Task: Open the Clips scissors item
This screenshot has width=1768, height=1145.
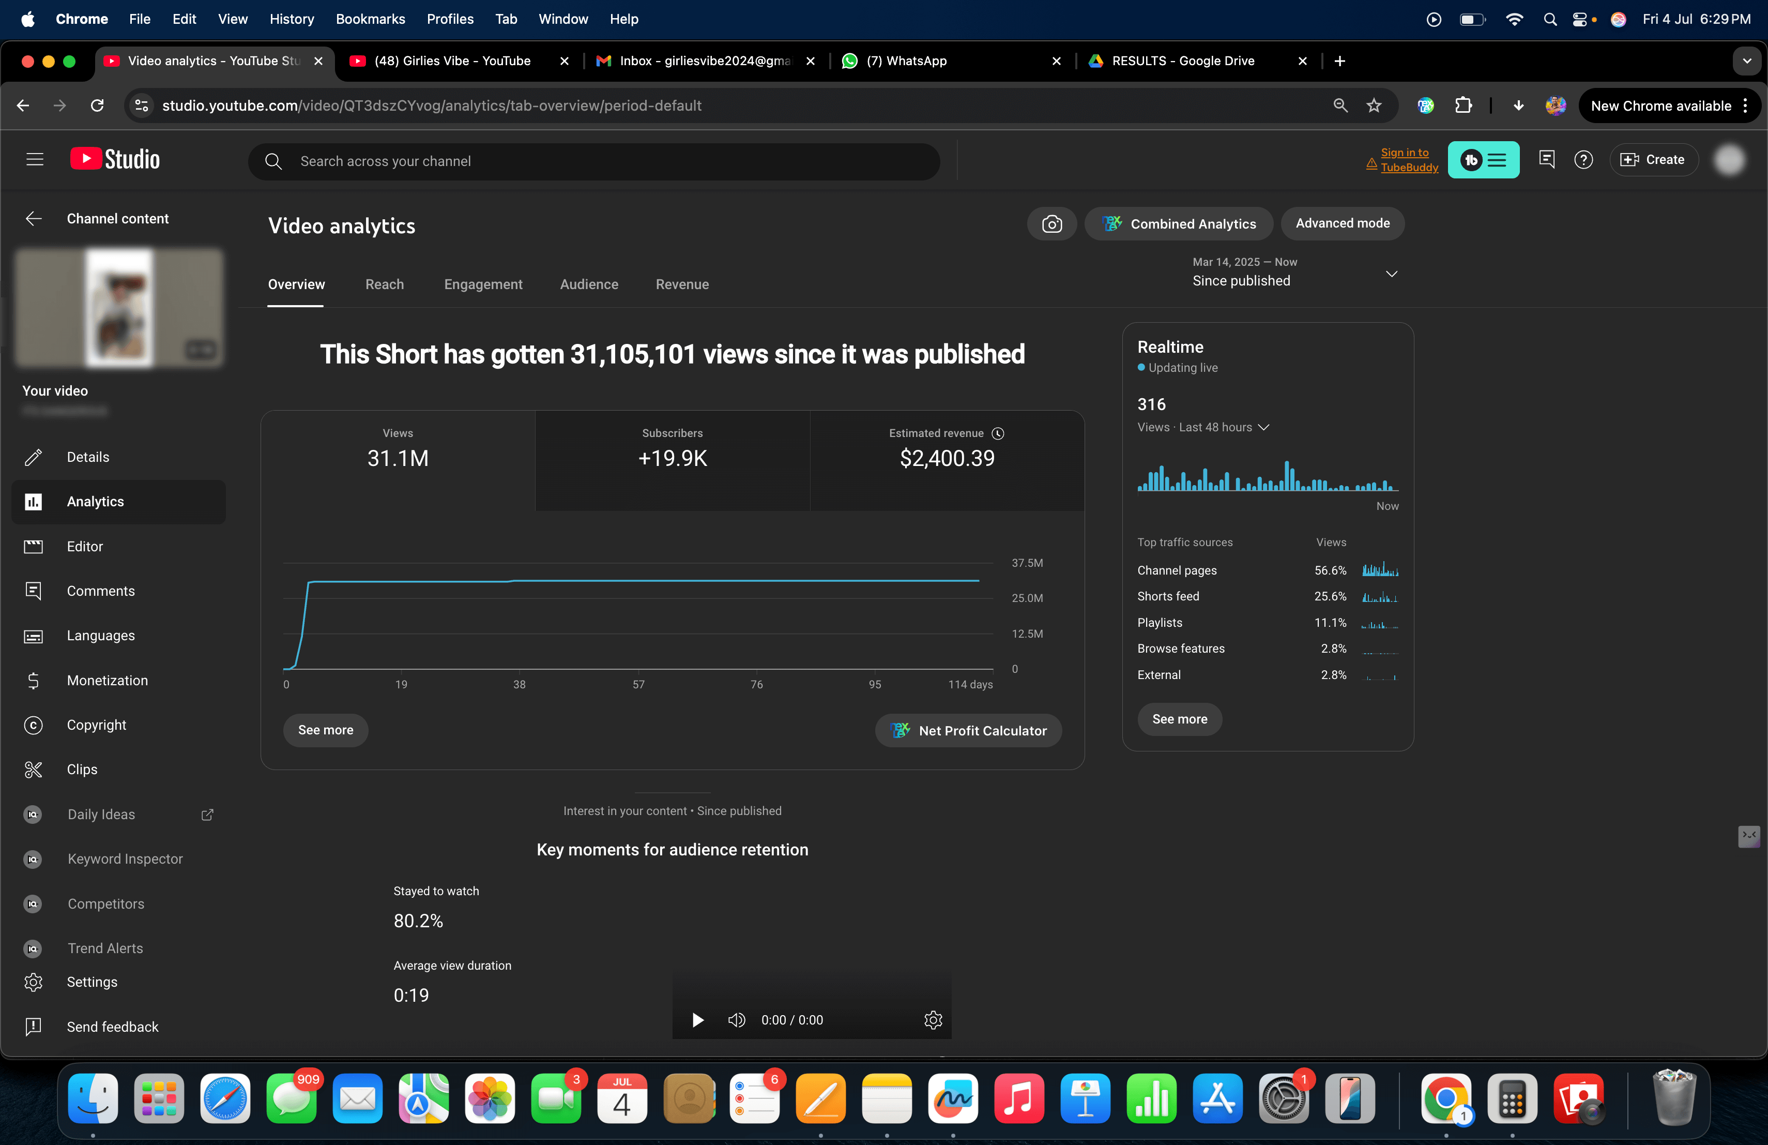Action: [x=82, y=769]
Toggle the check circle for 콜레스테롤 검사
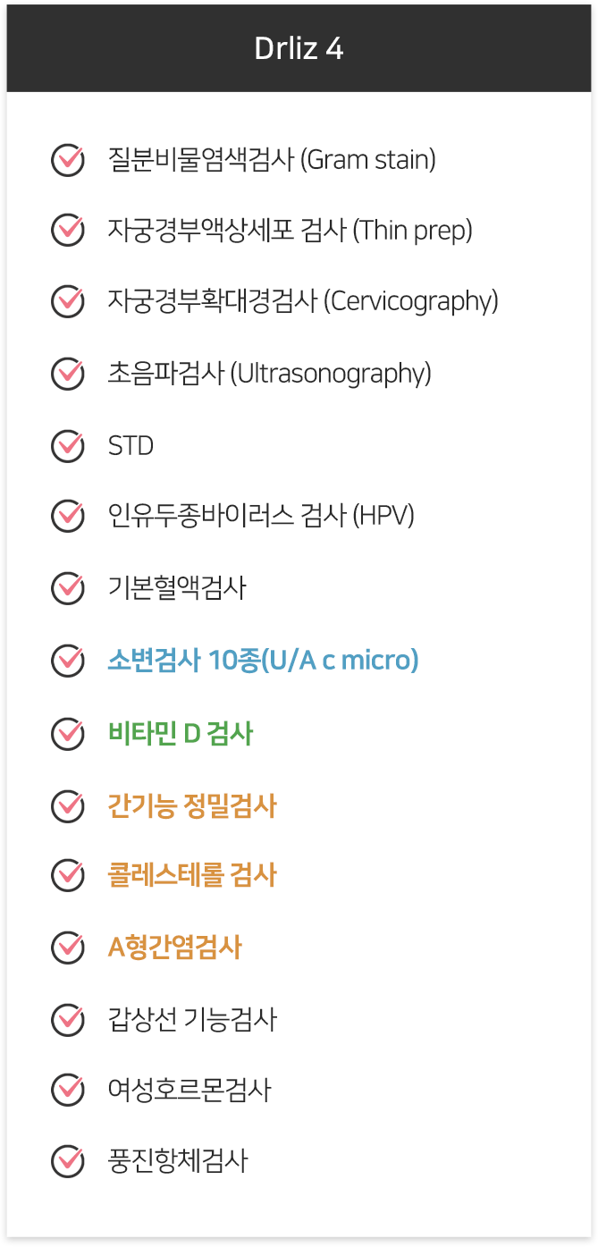This screenshot has height=1247, width=598. (68, 875)
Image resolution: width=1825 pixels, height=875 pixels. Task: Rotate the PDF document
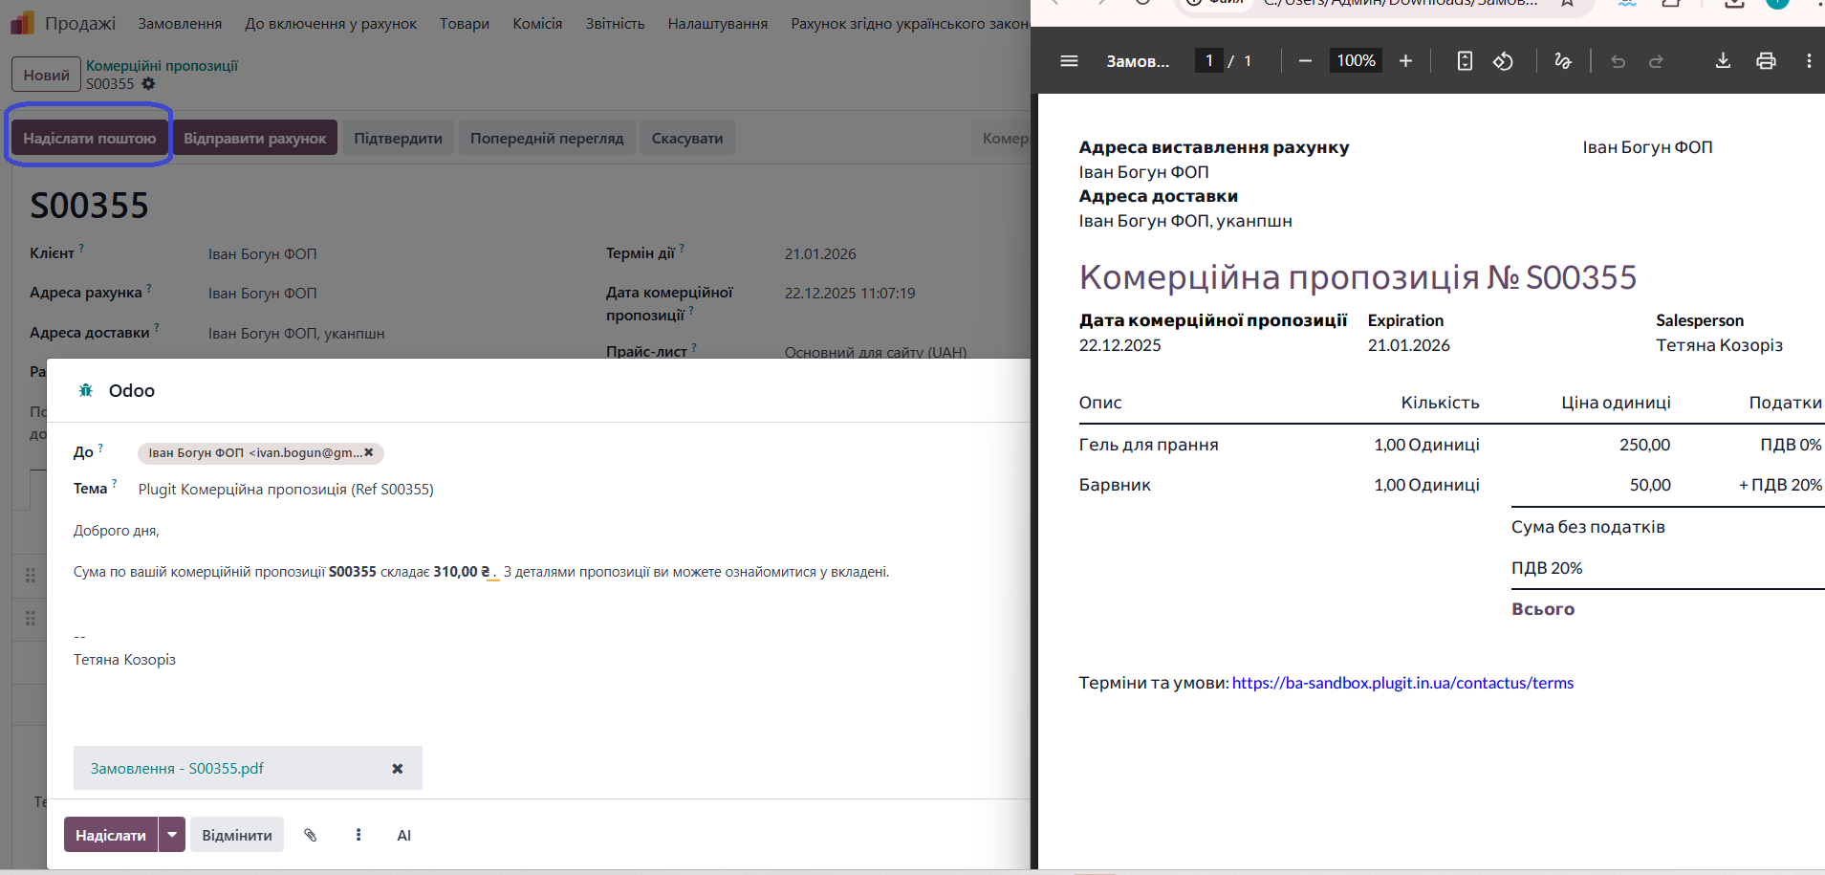(x=1503, y=61)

** TASK STATEMENT **
Please revise the lines above, changing "Task" to "Instruction" and keeping everything else the same. Leave the pictures out of your answer.

** RIGHT ANSWER **
Instruction: Open the Clips scissors item
This screenshot has width=1768, height=1145.
Action: [x=82, y=769]
Toggle the check circle for 콜레스테롤 검사
This screenshot has height=1247, width=598. (68, 875)
Image resolution: width=1825 pixels, height=875 pixels. Instruction: Rotate the PDF document
(x=1503, y=61)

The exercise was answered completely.